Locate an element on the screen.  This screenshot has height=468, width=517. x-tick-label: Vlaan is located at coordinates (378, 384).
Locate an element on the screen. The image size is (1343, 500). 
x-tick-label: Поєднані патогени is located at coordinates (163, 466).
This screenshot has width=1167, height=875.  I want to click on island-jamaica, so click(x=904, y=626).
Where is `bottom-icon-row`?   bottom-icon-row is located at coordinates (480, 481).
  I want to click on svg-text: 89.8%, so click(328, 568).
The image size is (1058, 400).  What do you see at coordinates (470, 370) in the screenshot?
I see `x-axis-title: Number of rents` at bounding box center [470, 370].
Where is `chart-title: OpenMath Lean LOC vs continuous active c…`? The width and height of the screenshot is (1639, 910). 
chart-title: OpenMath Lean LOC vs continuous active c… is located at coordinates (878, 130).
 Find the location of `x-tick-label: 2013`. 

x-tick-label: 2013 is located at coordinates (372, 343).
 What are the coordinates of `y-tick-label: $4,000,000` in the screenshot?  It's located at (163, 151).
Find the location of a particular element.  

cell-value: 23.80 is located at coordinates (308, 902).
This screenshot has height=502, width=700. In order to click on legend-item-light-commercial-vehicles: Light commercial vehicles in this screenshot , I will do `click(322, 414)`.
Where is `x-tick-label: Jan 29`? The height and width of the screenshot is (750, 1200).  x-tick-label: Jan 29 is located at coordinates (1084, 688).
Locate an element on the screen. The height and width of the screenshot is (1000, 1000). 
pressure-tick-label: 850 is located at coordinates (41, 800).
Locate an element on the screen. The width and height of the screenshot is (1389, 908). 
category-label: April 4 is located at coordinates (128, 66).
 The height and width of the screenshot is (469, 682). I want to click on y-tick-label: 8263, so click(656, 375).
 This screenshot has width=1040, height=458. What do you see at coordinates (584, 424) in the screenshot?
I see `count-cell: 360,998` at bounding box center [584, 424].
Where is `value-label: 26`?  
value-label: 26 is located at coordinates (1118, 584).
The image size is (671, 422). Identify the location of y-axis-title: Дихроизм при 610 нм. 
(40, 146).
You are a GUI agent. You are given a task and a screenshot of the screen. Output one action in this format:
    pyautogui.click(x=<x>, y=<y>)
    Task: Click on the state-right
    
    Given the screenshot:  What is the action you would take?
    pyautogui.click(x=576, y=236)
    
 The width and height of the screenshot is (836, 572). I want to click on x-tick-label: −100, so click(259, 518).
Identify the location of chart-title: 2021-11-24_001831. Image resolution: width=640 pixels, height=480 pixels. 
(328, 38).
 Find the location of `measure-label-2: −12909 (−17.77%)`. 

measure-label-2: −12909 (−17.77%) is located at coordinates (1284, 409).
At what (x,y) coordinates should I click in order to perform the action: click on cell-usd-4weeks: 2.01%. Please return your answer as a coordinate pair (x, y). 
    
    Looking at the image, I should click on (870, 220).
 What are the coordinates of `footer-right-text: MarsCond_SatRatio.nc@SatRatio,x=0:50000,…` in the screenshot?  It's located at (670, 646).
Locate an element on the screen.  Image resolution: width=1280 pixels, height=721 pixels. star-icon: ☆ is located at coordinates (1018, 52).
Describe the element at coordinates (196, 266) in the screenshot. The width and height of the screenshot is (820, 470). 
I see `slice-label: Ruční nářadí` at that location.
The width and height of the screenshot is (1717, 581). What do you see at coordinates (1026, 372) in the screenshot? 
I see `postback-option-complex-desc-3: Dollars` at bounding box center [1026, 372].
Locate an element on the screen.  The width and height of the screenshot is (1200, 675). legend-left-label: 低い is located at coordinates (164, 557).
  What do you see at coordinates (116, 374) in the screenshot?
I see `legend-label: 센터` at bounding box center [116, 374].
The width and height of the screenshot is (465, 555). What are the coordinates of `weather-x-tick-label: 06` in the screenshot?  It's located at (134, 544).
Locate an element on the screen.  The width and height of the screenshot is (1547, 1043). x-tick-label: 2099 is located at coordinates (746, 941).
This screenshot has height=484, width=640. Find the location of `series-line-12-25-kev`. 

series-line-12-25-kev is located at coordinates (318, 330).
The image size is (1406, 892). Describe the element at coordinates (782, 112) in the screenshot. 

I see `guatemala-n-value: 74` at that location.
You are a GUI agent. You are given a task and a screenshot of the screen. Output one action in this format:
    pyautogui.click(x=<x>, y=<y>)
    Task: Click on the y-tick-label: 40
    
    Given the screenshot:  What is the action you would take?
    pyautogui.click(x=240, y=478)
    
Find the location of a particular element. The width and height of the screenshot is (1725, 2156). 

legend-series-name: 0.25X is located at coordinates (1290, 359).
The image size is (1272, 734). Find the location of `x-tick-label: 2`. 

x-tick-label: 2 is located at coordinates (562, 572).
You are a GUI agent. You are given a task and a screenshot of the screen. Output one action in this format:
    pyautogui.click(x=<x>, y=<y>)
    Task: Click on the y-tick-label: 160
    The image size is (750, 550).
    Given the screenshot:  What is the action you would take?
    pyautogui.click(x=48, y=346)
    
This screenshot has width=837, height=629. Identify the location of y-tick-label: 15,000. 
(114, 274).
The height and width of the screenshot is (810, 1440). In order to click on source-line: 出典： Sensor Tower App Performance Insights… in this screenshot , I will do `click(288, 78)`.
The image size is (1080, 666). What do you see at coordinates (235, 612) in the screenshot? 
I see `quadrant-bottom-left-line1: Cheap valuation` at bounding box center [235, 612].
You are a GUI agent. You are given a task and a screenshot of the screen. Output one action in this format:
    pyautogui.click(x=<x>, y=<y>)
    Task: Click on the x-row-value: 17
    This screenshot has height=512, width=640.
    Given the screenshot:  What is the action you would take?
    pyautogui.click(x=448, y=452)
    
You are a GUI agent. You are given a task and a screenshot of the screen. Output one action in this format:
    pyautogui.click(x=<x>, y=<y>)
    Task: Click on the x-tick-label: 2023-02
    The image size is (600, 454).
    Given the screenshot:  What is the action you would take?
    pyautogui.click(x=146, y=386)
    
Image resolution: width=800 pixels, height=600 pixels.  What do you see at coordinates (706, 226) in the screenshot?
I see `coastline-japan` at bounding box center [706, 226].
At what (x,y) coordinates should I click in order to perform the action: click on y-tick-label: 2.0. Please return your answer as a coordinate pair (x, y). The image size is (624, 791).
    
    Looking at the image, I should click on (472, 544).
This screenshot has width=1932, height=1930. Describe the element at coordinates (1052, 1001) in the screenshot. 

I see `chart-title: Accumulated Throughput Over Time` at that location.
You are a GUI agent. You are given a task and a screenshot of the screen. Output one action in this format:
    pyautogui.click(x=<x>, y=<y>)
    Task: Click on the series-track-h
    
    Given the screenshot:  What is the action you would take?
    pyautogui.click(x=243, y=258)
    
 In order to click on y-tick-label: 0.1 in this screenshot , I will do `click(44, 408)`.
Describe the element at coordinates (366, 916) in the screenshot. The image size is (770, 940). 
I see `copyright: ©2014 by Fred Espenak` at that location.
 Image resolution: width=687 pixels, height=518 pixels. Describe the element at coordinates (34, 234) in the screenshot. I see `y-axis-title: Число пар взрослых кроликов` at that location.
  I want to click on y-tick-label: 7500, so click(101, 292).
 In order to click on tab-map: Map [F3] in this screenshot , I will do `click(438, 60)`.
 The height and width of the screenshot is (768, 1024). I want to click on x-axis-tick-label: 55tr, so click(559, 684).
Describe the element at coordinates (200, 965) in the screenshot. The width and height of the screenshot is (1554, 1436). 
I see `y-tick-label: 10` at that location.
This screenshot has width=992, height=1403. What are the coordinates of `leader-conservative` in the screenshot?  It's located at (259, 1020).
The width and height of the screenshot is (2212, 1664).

++++++++

PROMPT: Rewrite all of the records above as a numbered list with one line per item, omitting the blank lines.

ANSWER BOX:
1. Locate an element on the screen.  This screenshot has height=468, width=517. x-tick-label: Vlaan is located at coordinates (378, 384).
2. Locate an element on the screen. The image size is (1343, 500). 
3. x-tick-label: Поєднані патогени is located at coordinates (163, 466).
4. This screenshot has width=1167, height=875.  I want to click on island-jamaica, so click(x=904, y=626).
5. Where is `bottom-icon-row`?   bottom-icon-row is located at coordinates (480, 481).
6.   I want to click on svg-text: 89.8%, so click(328, 568).
7. The image size is (1058, 400).  What do you see at coordinates (470, 370) in the screenshot?
8. I see `x-axis-title: Number of rents` at bounding box center [470, 370].
9. Where is `chart-title: OpenMath Lean LOC vs continuous active c…`? The width and height of the screenshot is (1639, 910). 
10. chart-title: OpenMath Lean LOC vs continuous active c… is located at coordinates (878, 130).
11.  Find the location of `x-tick-label: 2013`. 
12. x-tick-label: 2013 is located at coordinates (372, 343).
13.  What are the coordinates of `y-tick-label: $4,000,000` in the screenshot?  It's located at (163, 151).
14. Find the location of a particular element.  
15. cell-value: 23.80 is located at coordinates (308, 902).
16. This screenshot has height=502, width=700. In order to click on legend-item-light-commercial-vehicles: Light commercial vehicles in this screenshot , I will do `click(322, 414)`.
17. Where is `x-tick-label: Jan 29`? The height and width of the screenshot is (750, 1200).  x-tick-label: Jan 29 is located at coordinates (1084, 688).
18. Locate an element on the screen. The height and width of the screenshot is (1000, 1000). 
19. pressure-tick-label: 850 is located at coordinates (41, 800).
20. Locate an element on the screen. The width and height of the screenshot is (1389, 908). 
21. category-label: April 4 is located at coordinates (128, 66).
22.  The height and width of the screenshot is (469, 682). I want to click on y-tick-label: 8263, so click(656, 375).
23.  This screenshot has width=1040, height=458. What do you see at coordinates (584, 424) in the screenshot?
24. I see `count-cell: 360,998` at bounding box center [584, 424].
25. Where is `value-label: 26`?  
26. value-label: 26 is located at coordinates (1118, 584).
27. The image size is (671, 422). Identify the location of y-axis-title: Дихроизм при 610 нм. 
28. (40, 146).
29. You are a GUI agent. You are given a task and a screenshot of the screen. Output one action in this format:
30.     pyautogui.click(x=<x>, y=<y>)
31.     Task: Click on the state-right
32.     Given the screenshot:  What is the action you would take?
33.     pyautogui.click(x=576, y=236)
34.  The width and height of the screenshot is (836, 572). I want to click on x-tick-label: −100, so click(259, 518).
35. Identify the location of chart-title: 2021-11-24_001831. Image resolution: width=640 pixels, height=480 pixels. 
36. (328, 38).
37.  Find the location of `measure-label-2: −12909 (−17.77%)`. 
38. measure-label-2: −12909 (−17.77%) is located at coordinates (1284, 409).
39. At what (x,y) coordinates should I click in order to perform the action: click on cell-usd-4weeks: 2.01%. Please return your answer as a coordinate pair (x, y). 
40.     Looking at the image, I should click on (870, 220).
41.  What are the coordinates of `footer-right-text: MarsCond_SatRatio.nc@SatRatio,x=0:50000,…` in the screenshot?  It's located at (670, 646).
42. Locate an element on the screen.  Image resolution: width=1280 pixels, height=721 pixels. star-icon: ☆ is located at coordinates (1018, 52).
43. Describe the element at coordinates (196, 266) in the screenshot. The width and height of the screenshot is (820, 470). 
44. I see `slice-label: Ruční nářadí` at that location.
45. The width and height of the screenshot is (1717, 581). What do you see at coordinates (1026, 372) in the screenshot? 
46. I see `postback-option-complex-desc-3: Dollars` at bounding box center [1026, 372].
47. Locate an element on the screen.  The width and height of the screenshot is (1200, 675). legend-left-label: 低い is located at coordinates (164, 557).
48.   What do you see at coordinates (116, 374) in the screenshot?
49. I see `legend-label: 센터` at bounding box center [116, 374].
50. The width and height of the screenshot is (465, 555). What are the coordinates of `weather-x-tick-label: 06` in the screenshot?  It's located at (134, 544).
51. Locate an element on the screen.  The width and height of the screenshot is (1547, 1043). x-tick-label: 2099 is located at coordinates (746, 941).
52. This screenshot has height=484, width=640. Find the location of `series-line-12-25-kev`. 
53. series-line-12-25-kev is located at coordinates (318, 330).
54. The image size is (1406, 892). Describe the element at coordinates (782, 112) in the screenshot. 
55. I see `guatemala-n-value: 74` at that location.
56. You are a GUI agent. You are given a task and a screenshot of the screen. Output one action in this format:
57.     pyautogui.click(x=<x>, y=<y>)
58.     Task: Click on the y-tick-label: 40
59.     Given the screenshot:  What is the action you would take?
60.     pyautogui.click(x=240, y=478)
61. Find the location of a particular element. The width and height of the screenshot is (1725, 2156). 
62. legend-series-name: 0.25X is located at coordinates (1290, 359).
63. The image size is (1272, 734). Find the location of `x-tick-label: 2`. 
64. x-tick-label: 2 is located at coordinates (562, 572).
65. You are a GUI agent. You are given a task and a screenshot of the screen. Output one action in this format:
66.     pyautogui.click(x=<x>, y=<y>)
67.     Task: Click on the y-tick-label: 160
68.     The image size is (750, 550).
69.     Given the screenshot:  What is the action you would take?
70.     pyautogui.click(x=48, y=346)
71. This screenshot has width=837, height=629. Identify the location of y-tick-label: 15,000. 
72. (114, 274).
73. The height and width of the screenshot is (810, 1440). In order to click on source-line: 出典： Sensor Tower App Performance Insights… in this screenshot , I will do `click(288, 78)`.
74. The image size is (1080, 666). What do you see at coordinates (235, 612) in the screenshot? 
75. I see `quadrant-bottom-left-line1: Cheap valuation` at bounding box center [235, 612].
76. You are a GUI agent. You are given a task and a screenshot of the screen. Output one action in this format:
77.     pyautogui.click(x=<x>, y=<y>)
78.     Task: Click on the x-row-value: 17
79.     This screenshot has height=512, width=640.
80.     Given the screenshot:  What is the action you would take?
81.     pyautogui.click(x=448, y=452)
82. You are a GUI agent. You are given a task and a screenshot of the screen. Output one action in this format:
83.     pyautogui.click(x=<x>, y=<y>)
84.     Task: Click on the x-tick-label: 2023-02
85.     The image size is (600, 454).
86.     Given the screenshot:  What is the action you would take?
87.     pyautogui.click(x=146, y=386)
88. Image resolution: width=800 pixels, height=600 pixels.  What do you see at coordinates (706, 226) in the screenshot?
89. I see `coastline-japan` at bounding box center [706, 226].
90. At what (x,y) coordinates should I click in order to perform the action: click on y-tick-label: 2.0. Please return your answer as a coordinate pair (x, y). The image size is (624, 791).
91.     Looking at the image, I should click on (472, 544).
92. This screenshot has width=1932, height=1930. Describe the element at coordinates (1052, 1001) in the screenshot. 
93. I see `chart-title: Accumulated Throughput Over Time` at that location.
94. You are a GUI agent. You are given a task and a screenshot of the screen. Output one action in this format:
95.     pyautogui.click(x=<x>, y=<y>)
96.     Task: Click on the series-track-h
97.     Given the screenshot:  What is the action you would take?
98.     pyautogui.click(x=243, y=258)
99.  In order to click on y-tick-label: 0.1 in this screenshot , I will do `click(44, 408)`.
100. Describe the element at coordinates (366, 916) in the screenshot. The image size is (770, 940). 
101. I see `copyright: ©2014 by Fred Espenak` at that location.
102.  Image resolution: width=687 pixels, height=518 pixels. Describe the element at coordinates (34, 234) in the screenshot. I see `y-axis-title: Число пар взрослых кроликов` at that location.
103.   I want to click on y-tick-label: 7500, so click(101, 292).
104.  In order to click on tab-map: Map [F3] in this screenshot , I will do `click(438, 60)`.
105.  The height and width of the screenshot is (768, 1024). I want to click on x-axis-tick-label: 55tr, so click(559, 684).
106. Describe the element at coordinates (200, 965) in the screenshot. The width and height of the screenshot is (1554, 1436). 
107. I see `y-tick-label: 10` at that location.
108. This screenshot has width=992, height=1403. What are the coordinates of `leader-conservative` in the screenshot?  It's located at (259, 1020).
109. The width and height of the screenshot is (2212, 1664).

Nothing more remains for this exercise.